─── EXTRACTED RECORDS

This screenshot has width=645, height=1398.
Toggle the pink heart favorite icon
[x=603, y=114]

──────
─── EXTRACTED RECORDS

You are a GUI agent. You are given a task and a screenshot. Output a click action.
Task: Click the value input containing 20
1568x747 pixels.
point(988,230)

──────

(WHAT THIS TASK INVOLVES) Count the lines in the entries above that contain the string "screenshot". Give only the number.

(COMPLETED TASK) 2